Teniamo sempre presente l’insegnamento di Francesco d’Assisi: “il Signore mi dette e mi dà una così grande
fede nei sacerdoti che vivono secondo la forma della santa Chiesa Romana, a motivo del loro ordine, che anche se
mi facessero persecuzione, voglio
ricorrere proprio a loro. E se io avessi
tanta sapienza, quanta ne ebbe Salomone, e mi incontrassi in sacerdoti poverelli di questo mondo, nelle parrocchie in
cui dimorano, non voglio predicare
contro la loro volontà. E questi e tutti gli altri voglio temere, amare e
onorare come miei signori. E non voglio
considerare in loro il peccato, poiché
in essi io riconosco il Figlio di Dio e sono miei signori. E faccio
questo perché, dello stesso altissimo Figlio di Dio nient'altro vedo
corporalmente, in questo mondo, se
non il santissimo corpo e il santissimo sangue suo che essi ricevono ed essi
soli amministrano agli altri” (FF
112s).
Possiamo piangere per il peccato di alucni pastori, ma la incoerenza di alcuni non può giustificare la nostra.

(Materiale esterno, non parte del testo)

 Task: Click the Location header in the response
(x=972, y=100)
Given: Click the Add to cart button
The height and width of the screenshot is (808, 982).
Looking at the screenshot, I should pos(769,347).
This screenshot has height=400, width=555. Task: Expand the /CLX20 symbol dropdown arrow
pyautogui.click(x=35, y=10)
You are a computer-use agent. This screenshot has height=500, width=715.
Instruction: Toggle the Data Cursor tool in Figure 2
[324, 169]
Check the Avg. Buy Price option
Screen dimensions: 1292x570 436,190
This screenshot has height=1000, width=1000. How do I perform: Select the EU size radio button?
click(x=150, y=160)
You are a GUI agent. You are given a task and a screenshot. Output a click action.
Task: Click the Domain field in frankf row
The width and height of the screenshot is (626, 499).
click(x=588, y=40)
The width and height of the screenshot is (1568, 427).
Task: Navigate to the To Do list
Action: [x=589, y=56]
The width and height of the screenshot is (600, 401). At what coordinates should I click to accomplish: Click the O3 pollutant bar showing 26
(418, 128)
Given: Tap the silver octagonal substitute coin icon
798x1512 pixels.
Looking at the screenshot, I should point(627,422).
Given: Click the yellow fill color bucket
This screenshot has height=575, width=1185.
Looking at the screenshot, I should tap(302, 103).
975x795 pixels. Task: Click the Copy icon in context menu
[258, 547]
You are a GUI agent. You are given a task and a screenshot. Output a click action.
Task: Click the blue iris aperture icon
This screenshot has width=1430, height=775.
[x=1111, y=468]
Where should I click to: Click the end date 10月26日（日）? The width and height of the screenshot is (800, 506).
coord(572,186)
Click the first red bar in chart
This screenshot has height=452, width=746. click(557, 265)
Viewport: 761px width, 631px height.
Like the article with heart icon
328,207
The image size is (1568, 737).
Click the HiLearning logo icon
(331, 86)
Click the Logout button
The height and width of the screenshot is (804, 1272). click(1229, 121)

Noi dobbiamo stare attenti a un serio
pericolo: dimenticare che “dietro” il mediatore c’è Gesù Cristo. Tale errore lo
si può compiere in due modi: negando al ministro il “potere” di essere
mediatore oppure fissando talmente tanto l’attenzione su di lui da dimenticare
Cristo. Ci sono quelli che si confessano da sé, che pregano in casa loro, che
leggono la Parola di Dio a modo loro, ma ci sono anche quelli che se gli
trasferiscono il parroco perdono la fede, dimenticando che il Signore non se
n’è andato. Del resto san Paolo nella prima lettera ai Corinzi, sottolinea
proprio quest’ultimo problema, quando scrive: “Mi riferisco al fatto che ciascuno di voi dice: “Io sono di Paolo”, “Io
invece di Apollo”, “Io invece di Cefa”, “E io di Cristo” (1Cor 1,12). In
entrambi i casi noi andiamo contro la volontà del Signore, che ha affidato a
degli uomini in carne e ossa - dei quali conosceva bene limiti e debolezze - il compito di essere suoi mediatori, ma che non
possono mai dimenticare di non essere indipendenti da Lui.
Il pastore ha il compito di ricordare
continuamente che il salvatore non è lui, ma Dio; deve insegnare a non avere
altri maestri se non il Cristo. Il pastore deve essere pienamente consapevole di essere prima di tutto un discepolo a sua volta. Quando un pastore porta a sé, non compie mai un
buon servizio né a Dio né all’uomo, perché, come troviamo nella preghiera della
Colletta “usurpa la gloria di Dio” e
rischia di portare gli uomini fuori strada.
Abbiamo il diritto di chiedere ai nostri
pastori di essere guidati dalla loro parola, ma anche dal loro esempio; essi
hanno il dovere di darci non le loro idee, ma ciò che il Signore gli ha
affidato per noi, altrimenti si sentiranno dire: “Voi vi siete allontanati dalla retta via e siete stati d’inciampo a
molti con il vostro insegnamento” (Mal 2,8).
Infine vorrei solo ricordare che molti di noi
sono “pastori” nella famiglia, sul luogo di lavoro, nei luoghi di svago ecc … e
la parola di Gesù vale per tutti; nessuno di noi può sentirsi estraneo al
richiamo del Signore; nessuno può sentirsi autorizzato a dire, ma a non fare.